Garrison information
- Garrison: 167th Airlift Wing (host)

Airfield information
- Identifiers: IATA: MRB, ICAO: KMRB, FAA LID: MRB, WMO: 724177
- Elevation: 172.2 metres (565 ft) AMSL
Runways
| Direction | Length and surface |
| 8/26 | 2,686.8 metres (8,815 ft) Asphalt/Grooved |

= Shepherd Field Air National Guard Base =

Air base in the US

Shepherd Field Air National Guard Base is the home base of the West Virginia Air National Guard 167th Airlift Wing located at the Eastern West Virginia Regional Airport, 4 miles south of Martinsburg, West Virginia.

==Environmental issues==
As of May 2016 the U.S. Air Force has been investigating whether industrial chemicals have seeped from the 167th Airlift Wing base into the groundwater.

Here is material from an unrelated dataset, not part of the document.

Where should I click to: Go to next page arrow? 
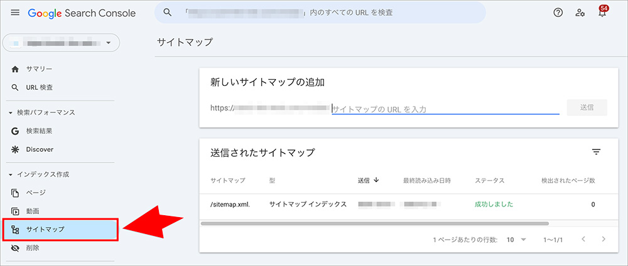604,240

In August 2014, the Air Force had found 10 areas where aqueous film forming foam may have entered the soil including "a former fire-training area, three hangars, two buildings, a fire-truck testing area, two storage areas and a wastewater-treatment area". The military seeks to determine if the compounds are present, and if they seeped into the groundwater.

The Eastern West Virginia Regional Airport is in the Big Springs wellhead-protection area for the city's water supply.